# WORK ITEM:
Using the records below, transcribe word for word the stretch from the line that contains "Instruction: Click the commission" through the line that contains "You are a computer-use agent. The width", both end lines included, and nothing else.

**** MATERIALS PROVIDED ****

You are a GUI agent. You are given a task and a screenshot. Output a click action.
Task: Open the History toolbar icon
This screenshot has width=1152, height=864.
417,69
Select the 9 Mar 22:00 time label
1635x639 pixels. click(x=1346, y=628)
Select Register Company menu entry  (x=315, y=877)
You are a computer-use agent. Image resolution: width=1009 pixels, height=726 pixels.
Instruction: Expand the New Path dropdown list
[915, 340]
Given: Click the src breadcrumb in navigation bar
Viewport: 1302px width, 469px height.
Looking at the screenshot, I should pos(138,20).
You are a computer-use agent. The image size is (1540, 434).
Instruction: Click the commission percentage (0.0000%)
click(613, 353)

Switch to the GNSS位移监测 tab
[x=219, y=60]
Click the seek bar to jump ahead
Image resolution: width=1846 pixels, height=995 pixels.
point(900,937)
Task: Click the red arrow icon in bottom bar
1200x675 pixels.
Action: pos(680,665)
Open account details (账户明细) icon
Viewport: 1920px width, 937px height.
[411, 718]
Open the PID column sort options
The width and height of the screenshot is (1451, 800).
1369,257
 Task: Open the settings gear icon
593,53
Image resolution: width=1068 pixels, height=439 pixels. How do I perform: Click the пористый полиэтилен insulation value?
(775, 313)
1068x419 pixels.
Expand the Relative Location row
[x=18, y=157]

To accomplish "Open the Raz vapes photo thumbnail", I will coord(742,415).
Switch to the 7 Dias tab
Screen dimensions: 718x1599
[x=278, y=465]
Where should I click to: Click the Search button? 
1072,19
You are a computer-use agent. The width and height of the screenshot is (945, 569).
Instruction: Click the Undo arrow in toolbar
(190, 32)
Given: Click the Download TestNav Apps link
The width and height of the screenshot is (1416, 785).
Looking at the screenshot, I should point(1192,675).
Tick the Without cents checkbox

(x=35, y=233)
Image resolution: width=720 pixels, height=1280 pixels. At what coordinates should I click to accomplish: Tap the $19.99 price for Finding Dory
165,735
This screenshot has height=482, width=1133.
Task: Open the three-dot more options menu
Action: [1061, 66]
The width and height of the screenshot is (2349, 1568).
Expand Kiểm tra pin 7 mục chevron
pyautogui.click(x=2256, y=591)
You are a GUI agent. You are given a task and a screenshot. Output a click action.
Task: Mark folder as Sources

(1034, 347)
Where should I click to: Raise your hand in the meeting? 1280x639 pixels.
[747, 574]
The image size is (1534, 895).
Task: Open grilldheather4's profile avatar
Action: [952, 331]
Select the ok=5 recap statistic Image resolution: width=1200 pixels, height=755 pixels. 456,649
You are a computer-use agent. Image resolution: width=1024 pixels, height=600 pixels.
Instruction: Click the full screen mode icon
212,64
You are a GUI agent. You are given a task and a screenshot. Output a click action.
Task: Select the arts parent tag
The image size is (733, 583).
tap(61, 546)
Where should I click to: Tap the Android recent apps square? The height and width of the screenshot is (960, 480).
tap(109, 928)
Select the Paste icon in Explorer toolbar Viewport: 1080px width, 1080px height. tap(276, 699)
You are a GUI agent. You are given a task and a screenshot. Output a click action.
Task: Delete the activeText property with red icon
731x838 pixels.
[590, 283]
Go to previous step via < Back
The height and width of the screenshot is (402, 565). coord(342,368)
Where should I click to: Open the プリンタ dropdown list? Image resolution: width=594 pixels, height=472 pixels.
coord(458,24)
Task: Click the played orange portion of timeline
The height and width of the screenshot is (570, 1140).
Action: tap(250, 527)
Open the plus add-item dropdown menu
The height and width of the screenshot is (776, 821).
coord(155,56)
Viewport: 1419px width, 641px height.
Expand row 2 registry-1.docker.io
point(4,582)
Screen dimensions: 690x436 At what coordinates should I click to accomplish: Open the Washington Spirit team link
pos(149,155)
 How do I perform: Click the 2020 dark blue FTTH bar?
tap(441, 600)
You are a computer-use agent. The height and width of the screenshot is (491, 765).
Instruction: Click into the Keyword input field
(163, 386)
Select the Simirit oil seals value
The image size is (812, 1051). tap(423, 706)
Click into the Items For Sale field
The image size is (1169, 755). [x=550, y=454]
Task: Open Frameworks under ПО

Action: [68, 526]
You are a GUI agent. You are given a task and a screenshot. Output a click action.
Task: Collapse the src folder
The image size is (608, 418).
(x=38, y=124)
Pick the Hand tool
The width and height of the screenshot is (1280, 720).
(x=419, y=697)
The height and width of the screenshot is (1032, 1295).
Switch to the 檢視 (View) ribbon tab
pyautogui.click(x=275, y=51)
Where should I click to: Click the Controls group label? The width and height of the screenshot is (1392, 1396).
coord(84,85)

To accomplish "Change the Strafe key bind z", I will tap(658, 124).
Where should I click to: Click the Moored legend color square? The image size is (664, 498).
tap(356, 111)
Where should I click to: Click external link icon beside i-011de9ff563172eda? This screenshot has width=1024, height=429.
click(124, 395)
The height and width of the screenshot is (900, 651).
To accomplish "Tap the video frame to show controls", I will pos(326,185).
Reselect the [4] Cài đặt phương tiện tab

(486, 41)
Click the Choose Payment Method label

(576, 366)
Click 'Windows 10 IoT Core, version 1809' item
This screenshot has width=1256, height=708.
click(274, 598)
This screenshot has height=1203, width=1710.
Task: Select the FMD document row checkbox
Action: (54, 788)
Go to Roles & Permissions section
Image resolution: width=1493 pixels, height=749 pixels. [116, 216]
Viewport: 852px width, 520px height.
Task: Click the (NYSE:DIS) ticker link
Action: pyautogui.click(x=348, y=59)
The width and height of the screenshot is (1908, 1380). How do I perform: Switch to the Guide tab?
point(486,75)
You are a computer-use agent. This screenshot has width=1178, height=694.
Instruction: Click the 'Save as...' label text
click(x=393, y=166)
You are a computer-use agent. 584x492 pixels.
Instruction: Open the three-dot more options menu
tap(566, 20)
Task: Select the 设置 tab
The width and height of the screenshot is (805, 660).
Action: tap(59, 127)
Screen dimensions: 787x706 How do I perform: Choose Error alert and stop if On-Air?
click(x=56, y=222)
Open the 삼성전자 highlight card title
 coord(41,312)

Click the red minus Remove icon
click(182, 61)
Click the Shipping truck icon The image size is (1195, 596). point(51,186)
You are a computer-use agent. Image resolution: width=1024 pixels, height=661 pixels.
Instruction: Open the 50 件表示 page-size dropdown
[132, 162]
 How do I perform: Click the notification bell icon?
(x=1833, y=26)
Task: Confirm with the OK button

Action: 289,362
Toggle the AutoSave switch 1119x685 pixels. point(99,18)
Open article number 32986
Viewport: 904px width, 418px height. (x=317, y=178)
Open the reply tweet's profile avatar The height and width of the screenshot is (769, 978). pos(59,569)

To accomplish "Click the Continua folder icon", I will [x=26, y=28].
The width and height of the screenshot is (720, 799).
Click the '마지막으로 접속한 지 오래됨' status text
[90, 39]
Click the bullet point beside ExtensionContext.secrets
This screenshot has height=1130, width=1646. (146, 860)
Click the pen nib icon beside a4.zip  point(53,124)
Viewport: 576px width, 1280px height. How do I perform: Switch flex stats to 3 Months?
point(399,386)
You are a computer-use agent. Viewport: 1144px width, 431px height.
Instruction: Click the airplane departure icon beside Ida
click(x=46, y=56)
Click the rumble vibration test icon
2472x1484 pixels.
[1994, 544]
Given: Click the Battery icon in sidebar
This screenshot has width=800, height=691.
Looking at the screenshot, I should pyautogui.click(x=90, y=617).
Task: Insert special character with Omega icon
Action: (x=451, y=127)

****

# SOLUTION TO THIS PROBLEM:
Instruction: Click the commission percentage (0.0000%)
click(613, 353)

Switch to the GNSS位移监测 tab
[x=219, y=60]
Click the seek bar to jump ahead
Image resolution: width=1846 pixels, height=995 pixels.
point(900,937)
Task: Click the red arrow icon in bottom bar
1200x675 pixels.
Action: pos(680,665)
Open account details (账户明细) icon
Viewport: 1920px width, 937px height.
[411, 718]
Open the PID column sort options
The width and height of the screenshot is (1451, 800).
1369,257
 Task: Open the settings gear icon
593,53
Image resolution: width=1068 pixels, height=439 pixels. How do I perform: Click the пористый полиэтилен insulation value?
(775, 313)
1068x419 pixels.
Expand the Relative Location row
[x=18, y=157]

To accomplish "Open the Raz vapes photo thumbnail", I will coord(742,415).
Switch to the 7 Dias tab
Screen dimensions: 718x1599
[x=278, y=465]
Where should I click to: Click the Search button? 
1072,19
You are a computer-use agent. The width and height of the screenshot is (945, 569).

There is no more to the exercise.